Deborah's lips curled: 'I understand you not.'
Kingston shook his head in some ironical mockery. 'Nay, sweet Deb, that thou dost not, for never was a tougher heart than thine! Thou, wilt never love, Deb; never feel thy heart pitapat, and thy cheek flame, for any mortal man; yet thou hast great promise of beauty and grace; thou wilt doubtless make a great match—all the women o' the Flemings do; an' if thou dost, I shall be proud o' thee.'
'I do not ask your applause,' retorted Deborah, with sudden fire and disdain. 'But I will not argue with you,' she added, with disdain alone. 'You have a weak head now, except for Greek and Latin. Just like a lad, your head runs ever upon marriage, and your tongue can prate o' nothing else.'
Kingston raised his eyebrows as a shade of colour crossed his brow. 'Just like a lad? Ay, and in nature, just like a lass also. But Mistress Fleming must not be judged by nature's law; her soul soars above all sublunary matters. What dost thou dream of, Deborah? Come! Hast not one idle dream, one erring thought, one tender folly to confess? The daisy!—the daisy, Deb—two years ago!'
Deborah sprang defiantly to her feet, her eyes like two orbs of fire. 'Master Fleming,' she said, 'either you or I must quit this room! Kingston, I bear from you taunts and insults, but I will bear no more. Under cover o' this, you hate me!—and I hate you!' And with that she was gone.
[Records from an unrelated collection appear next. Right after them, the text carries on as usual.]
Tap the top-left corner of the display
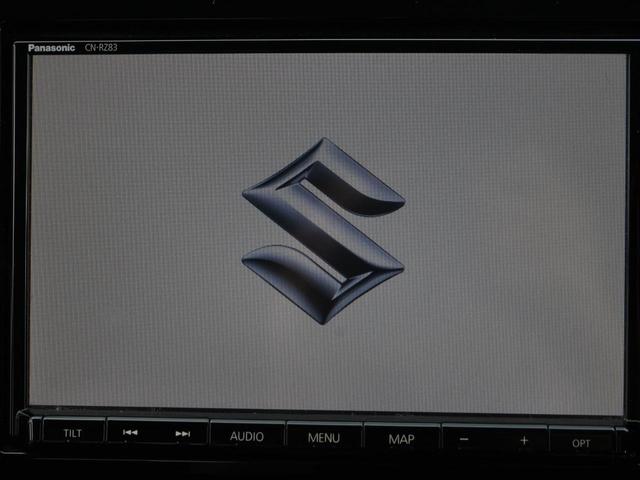 [x=40, y=62]
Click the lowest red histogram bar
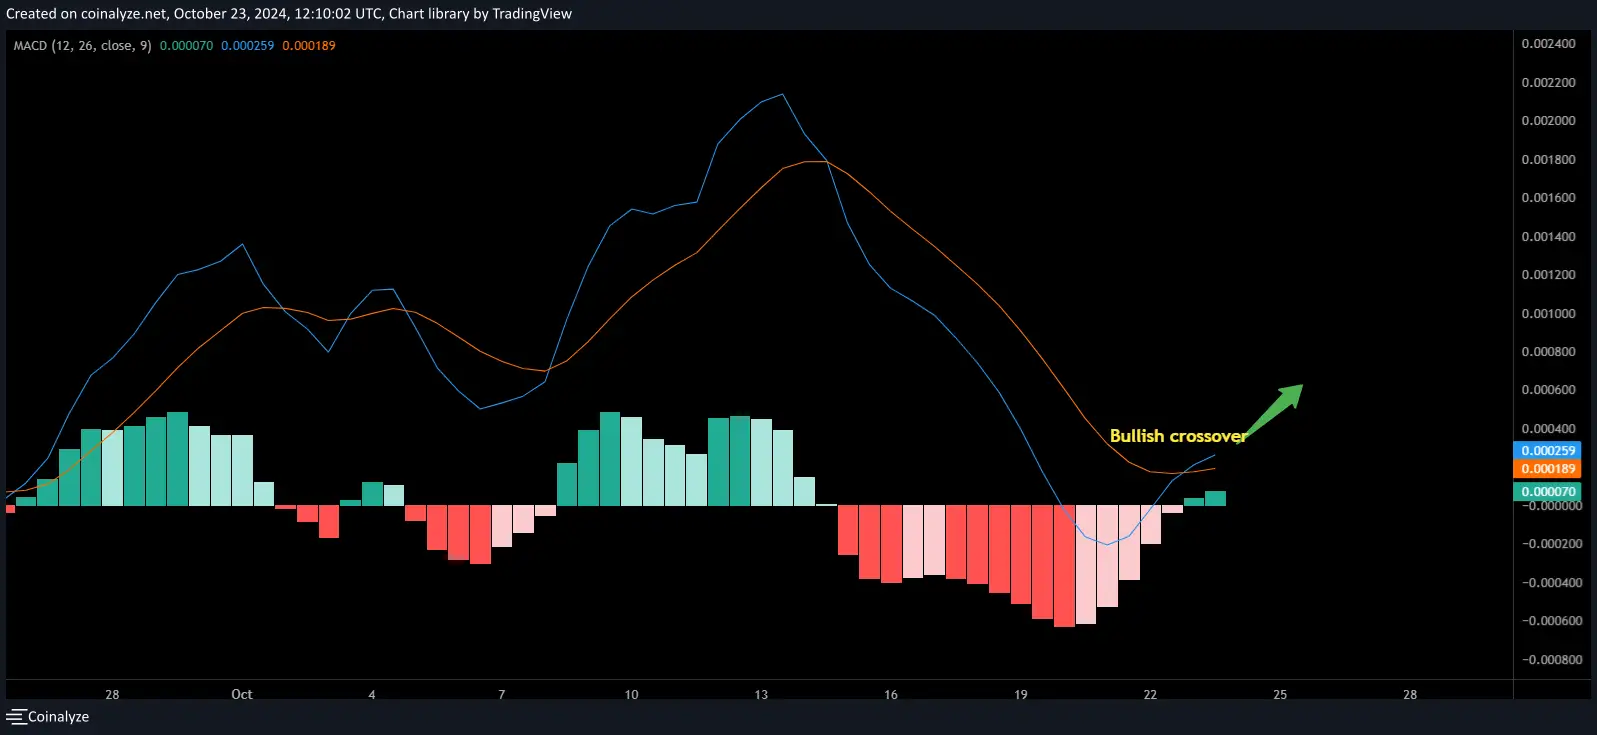1597x735 pixels. pos(1064,566)
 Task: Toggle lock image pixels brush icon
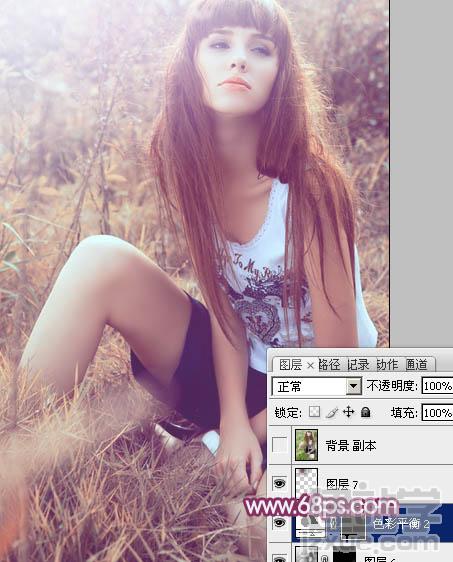point(332,412)
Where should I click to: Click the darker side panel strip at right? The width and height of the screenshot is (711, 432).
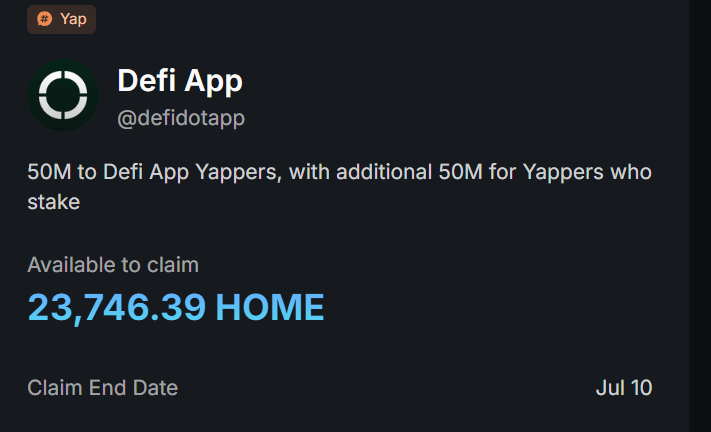point(700,216)
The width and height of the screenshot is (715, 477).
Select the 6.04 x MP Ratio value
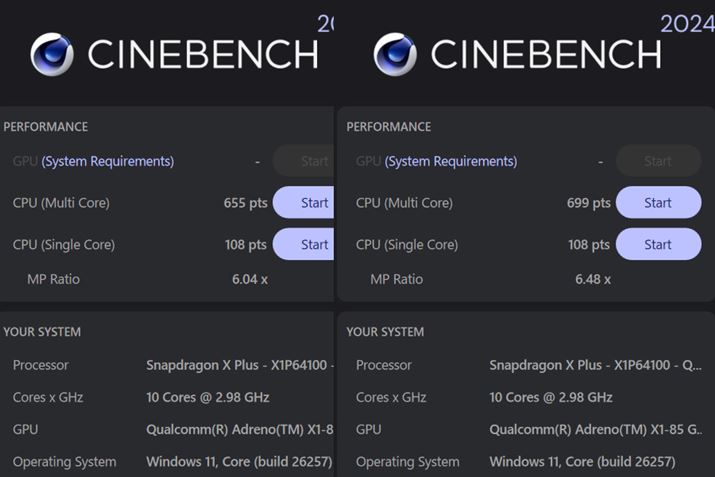pyautogui.click(x=249, y=279)
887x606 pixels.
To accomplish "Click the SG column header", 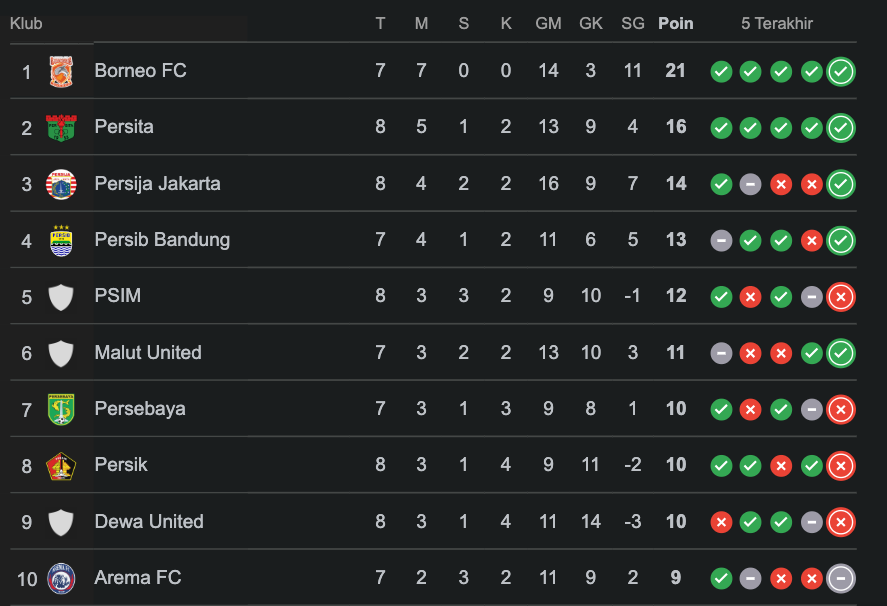I will pyautogui.click(x=632, y=23).
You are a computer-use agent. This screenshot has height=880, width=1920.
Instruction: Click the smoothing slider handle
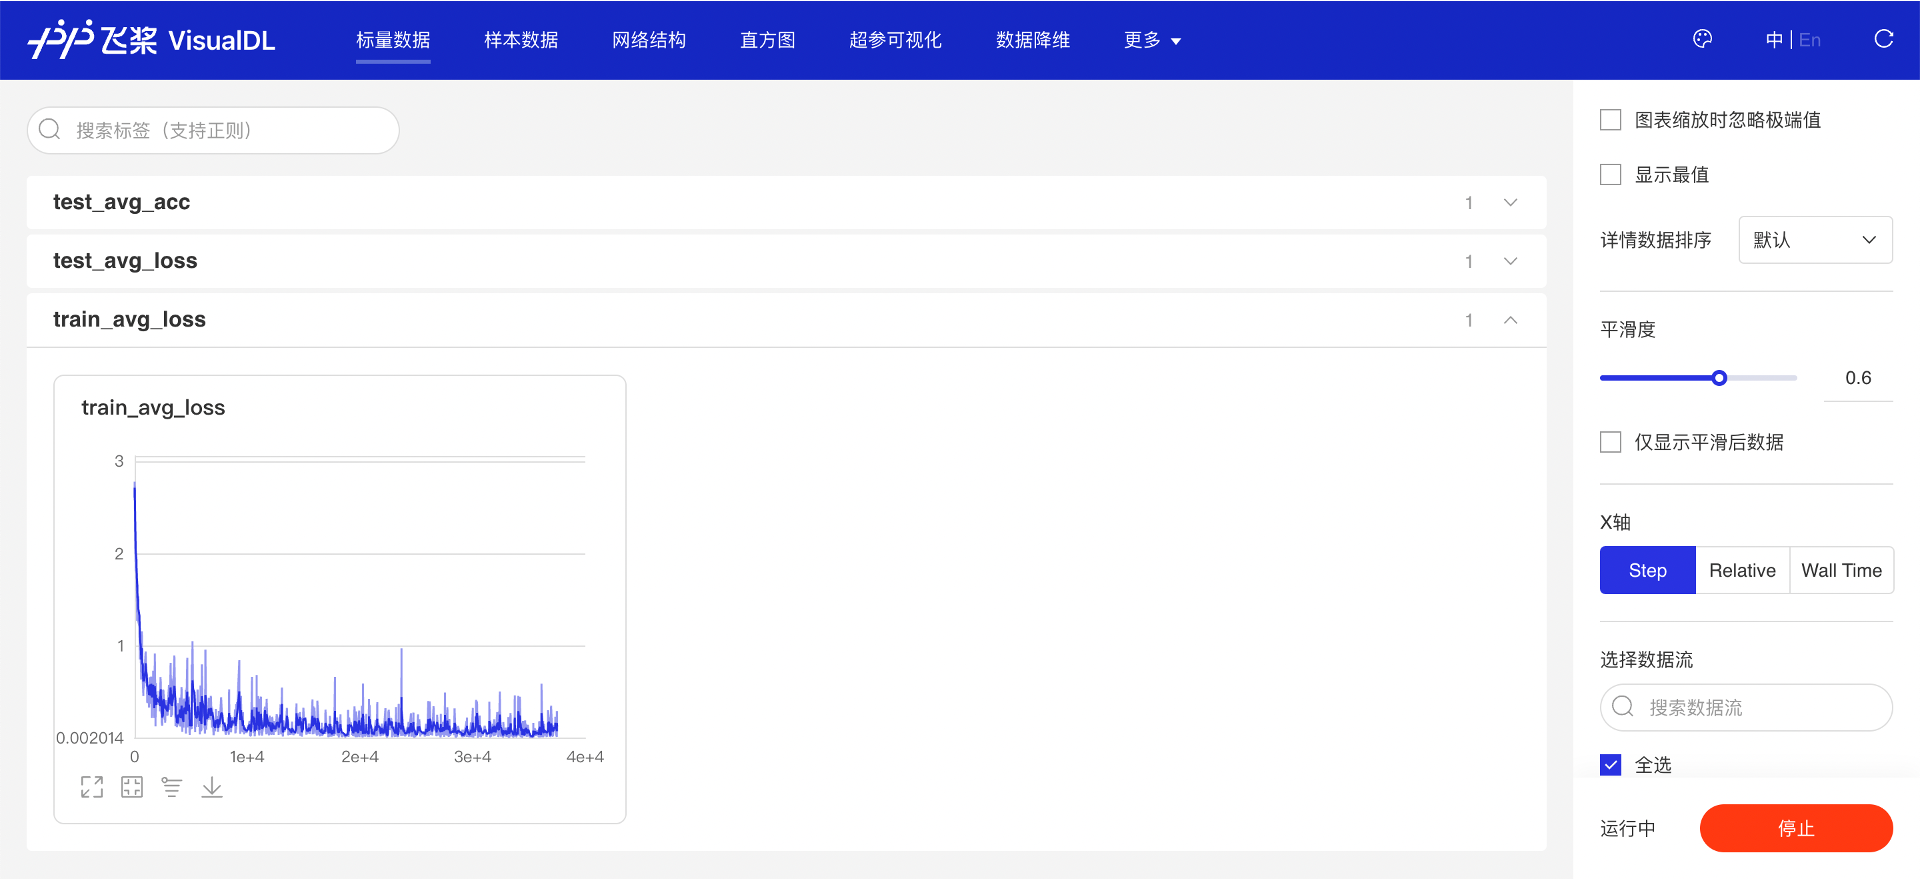point(1719,378)
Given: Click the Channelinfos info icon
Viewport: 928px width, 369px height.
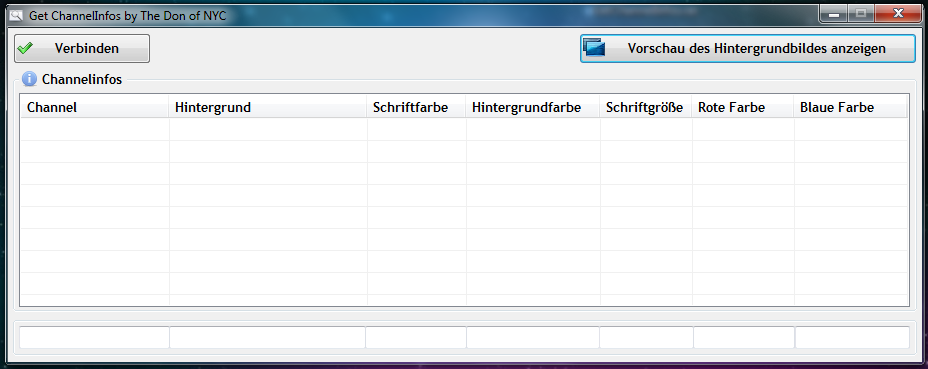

Kingston sat on his stool and stared before him: his odd brown face—a face beautiful with the changeful lights of feeling and intellect—assumed a hundred rapid expressions of wonder, regret, pity, remorse, and amaze. His beautiful child-cousin was 'one too much for him.' He never could comprehend her. He did not even admire her tanned dishevelled beauty, and he certainly did not love her; but he stayed himself to pity her, thinking that with such ungovernable passions she must go mad at last. With that, his boyish face grew sad, and he looked very forlorn, sitting in Deborah's sanctum with his lank yellow hair straying across his brow. As for Deborah, after a storm of tears hidden in the pantry, she dried her eyes on her apron like a poor passionate child, and went to seek Charlie, with no malice in her heart—only shame. Charlie was cleaning his gun in the saddle-room, watched at a respectful distance by Mistress Dinnage, who was squatting on the ground and looking low in spirits. Charlie was too busy to glance at Deb's tear-stained face, and Deborah knew him too well to kiss him when he was either intent on business or in sight of a girl. It was happiness enough to Deborah, after a careless word between them, to stand near him, to see the great strong boyish frame, at present even in its strength so loosely knit and jointed, and the brown bony hands, the dear familiar face, the unkempt locks, the wild sombre eyes, that so strangely courted and yet repelled affection.
'Art going back to-night?' ventured Deborah at length, timidly for her.